En dehors de la modification apportée par Charrière au manche de l'instrument, pour simplifier et graduer avec plus de précision le degré de l'ouverture de la lame tranchante, le lithotome caché est resté tel à peu près que Frère Còme nous l'avait laissé. Il se compose de trois pièces principales: une gaine métallique lisse, arrondie, de petit diamètre, fenêtrée dans presque toute sa longueur, légèrement recourbée, pour s'adapter à la configuration de l'urèthre, aplatie et amincie à son bec, qui doit glisser dans la cannelure du cathéter. La fenêtre ou la gouttière est ouverte du côté de la convexité. Un manche solide, à pans légers, à surface rugueuse pour être mieux en main, supporte la gaîne. Dans la gaîne est cachée la lame, longue, solide, terminée par un petit bouton; aplatie, ou simplement émoussée à son extrémité vésicale; légèrement courbe comine la tige qui la renferme, et coupante dans presque toute la longueur de son bord convexe. Mobile autour d'une charnière, elle se continue du côté du manche par une plaque métallique plus large et plus épaisse qui sert à lui imprimer des mouvements. Au repos, la lame coupante est cachée dans la gaîne, et sa plaque manuelle est tenue éloignée par un ressort du manche du lithotome. En pressant sur la plaque, on la rapproche du manche, en même temps la lame sort de sa gaîne et fait saillie au dehors. Le rapprochement de la plaque est limité par un bouton, mobile sur une tige graduée et indiquant en millimètres le degré d'ouverture de l'instrument. Pour faire rentrer la lame, il suffit de cesser toute pression sur sa plaque manuelle: le ressort la ramène dans sa gaîne. Thomas, pour la taille latérale, se servait d'un lithotome caché analogue à celui de Frère Côme, mais plus court, à tige droite et dont l'extrémité de la gaîne était surmontée par une pointe en fer de lance. Sur le dos de l'instrument pouvait s'adapter un petit gorgeret.
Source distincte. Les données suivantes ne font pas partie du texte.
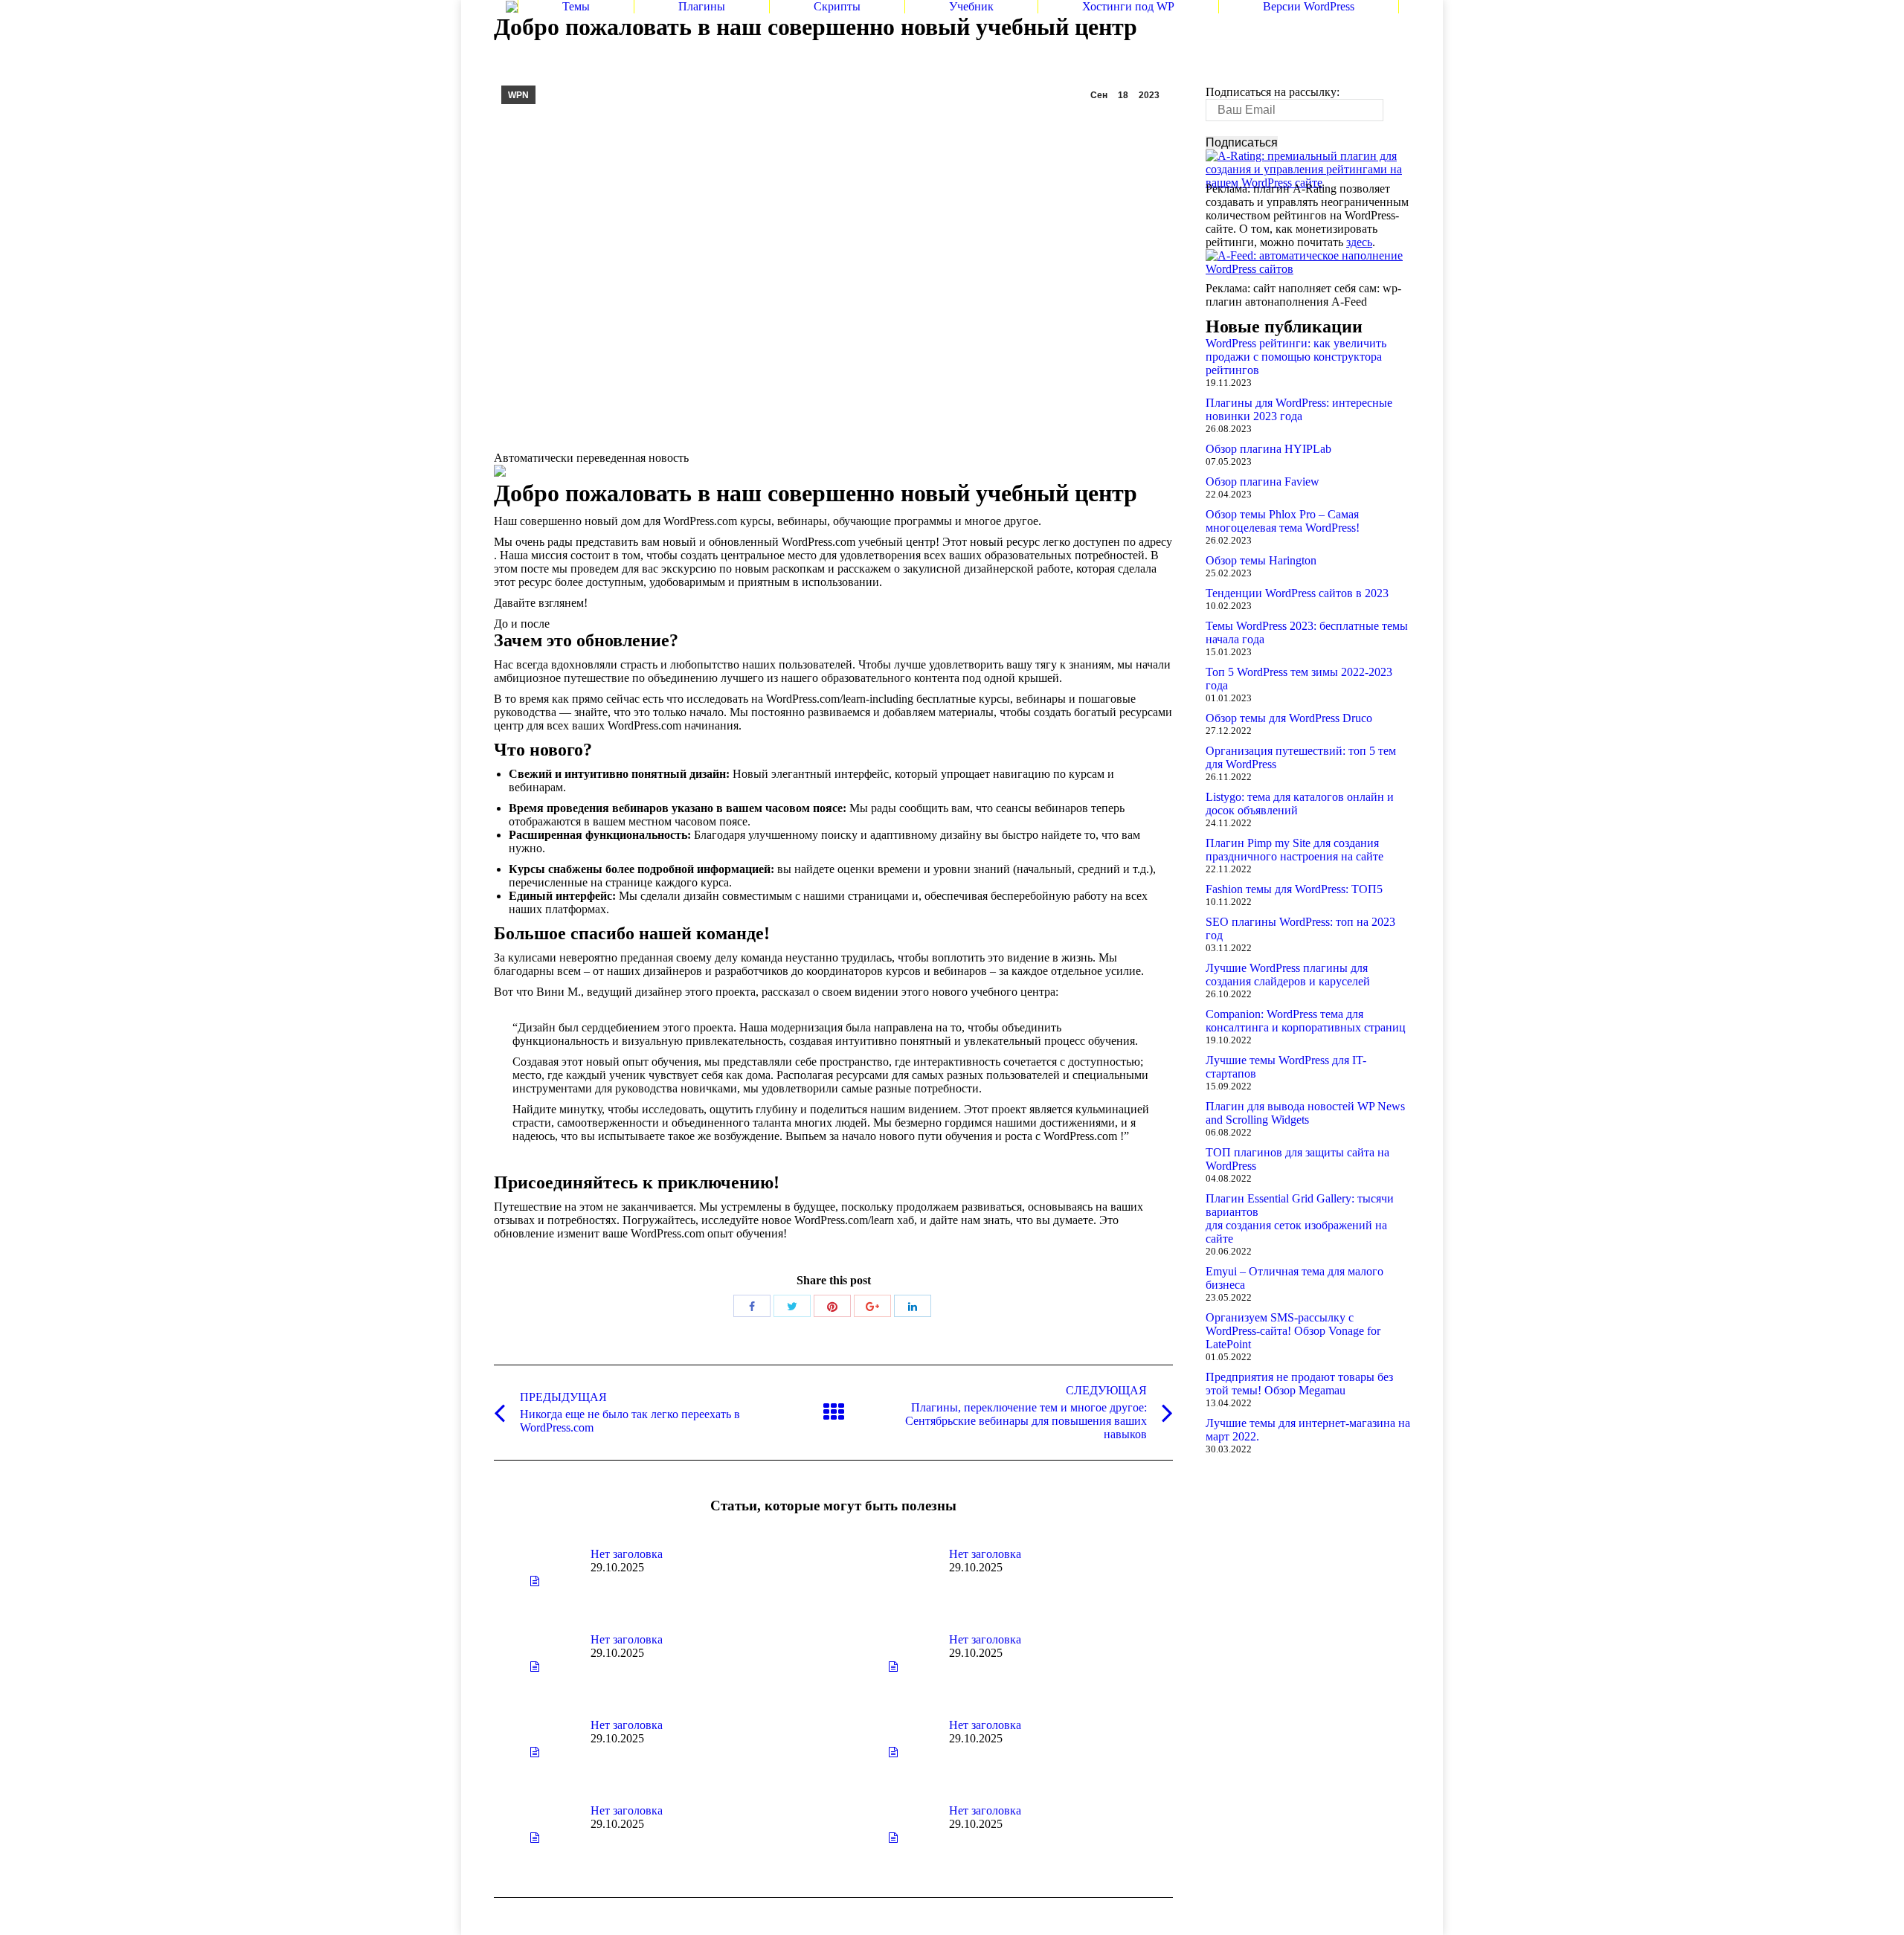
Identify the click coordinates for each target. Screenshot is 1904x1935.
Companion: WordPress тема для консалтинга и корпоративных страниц (1306, 1021)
Pour faciliter l'entrée du lithotome caché dans la cannelure du cathéter, Leroy d'Étiolles (1857) a proposé les modifications suivantes :

1° Loger dans la crête du lithotome une petite lame qui incise l'urèthre et rentre dans la gaîne pendant que le bout de l'instrument glisse dans la cannelure du conducteur et pénètre dans la vessie;

2o Creuser sur l'embout ou la crête du lithotome une fente ou rainure profonde destinée à servir de conducteur. Le chirurgien, après avoir incisé l'urèthre sur la cannelure du cathéter, passe dans la main gauche le bistouri dont il maintient la pointe appuyée au fond de la rainure; il saisit de la droite le lithotome, et engage dans la fente terminale le tranchant du bistouri qui le conduit sûrement dans la cannelure du cathéter. Cette modification, comme tant d'autres, est bientôt tombée dans l'oubli.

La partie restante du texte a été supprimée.